Best Practices Checklist
Security
- Use environment variables for secrets
- Implement authentication on all endpoints
- Validate and sanitize all inputs
- Use HTTPS in production
- Implement rate limiting
- Log security events
Reliability
- Add health checks
- Implement circuit breakers
- Use timeouts on all operations
- Add retry logic with exponential backoff
- Monitor error rates
- Use structured logging
Performance
- Cache frequently accessed resources
- Implement pagination for large datasets
- Monitor response times
- Profile resource usage
- Optimize database queries
- Use connection pooling
Operational Excellence
- Centralize configuration
- Use version control for all configs
- Automate deployment
- Monitor key metrics
- Document runbooks
- Plan for disaster recovery
Key Takeaway
Production deployment of MCP servers requires attention to authentication, authorization, monitoring, health checks, and proper containerization.
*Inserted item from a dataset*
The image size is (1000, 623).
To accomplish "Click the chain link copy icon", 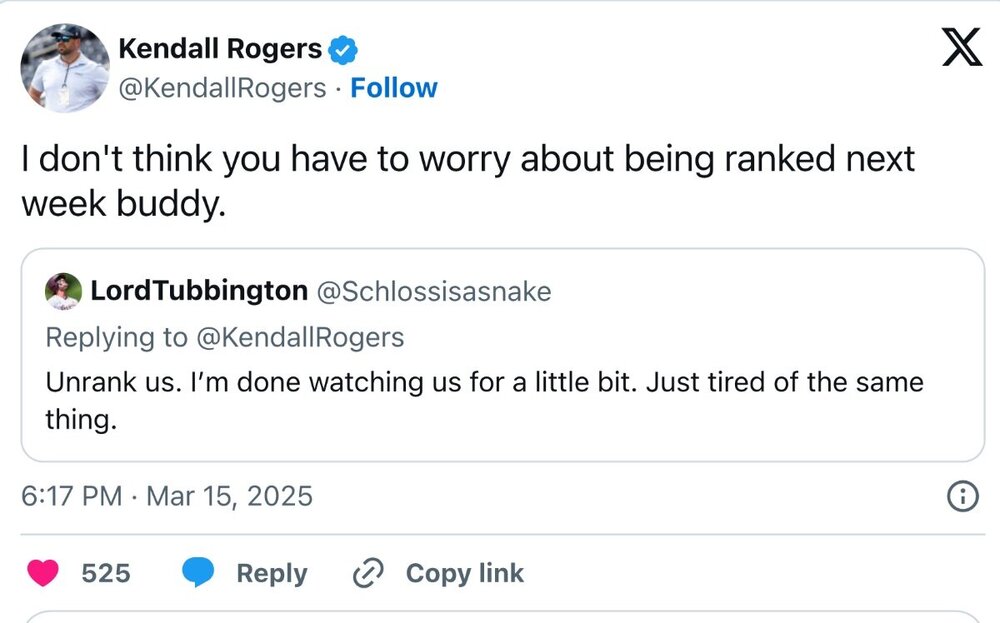I will tap(369, 573).
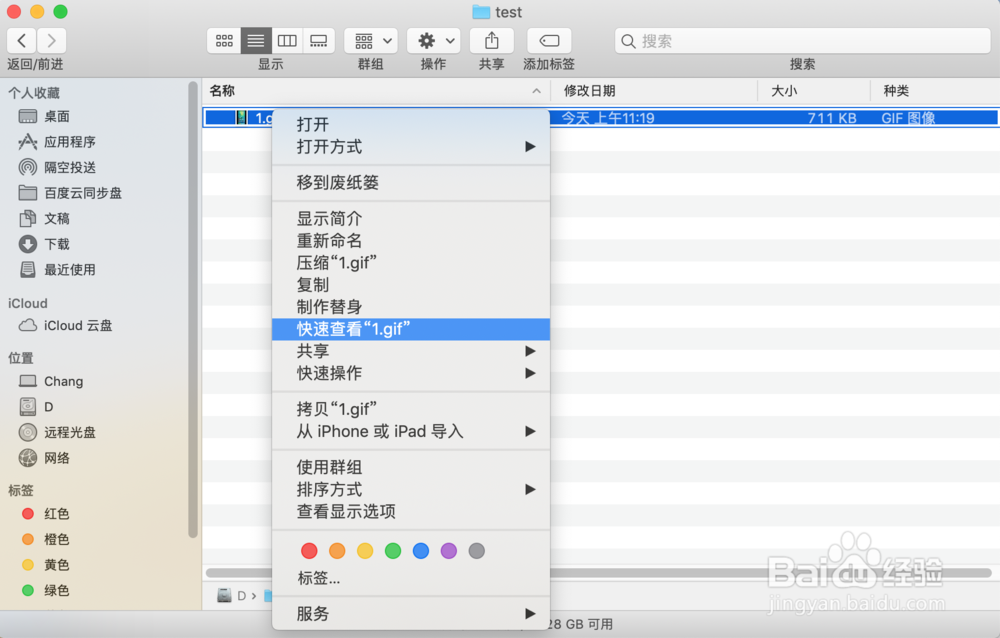
Task: Switch to column view in toolbar
Action: 287,40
Following these patterns ensures reliable, secure, and observable servers in production environments.
Exercises
-
Secured Server: Build a server with token-based authentication and role-based access control.
-
Docker Deployment: Containerize an MCP server and create a docker-compose file for local testing.
-
Kubernetes Deployment: Deploy an MCP server to Kubernetes with proper resource limits and health checks.
-
Monitoring: Add Prometheus metrics to track request rates, latency, and error rates.
-
Configuration: Implement environment-based configuration management.
-
Incident Response: Design monitoring and alerting rules for common failure scenarios.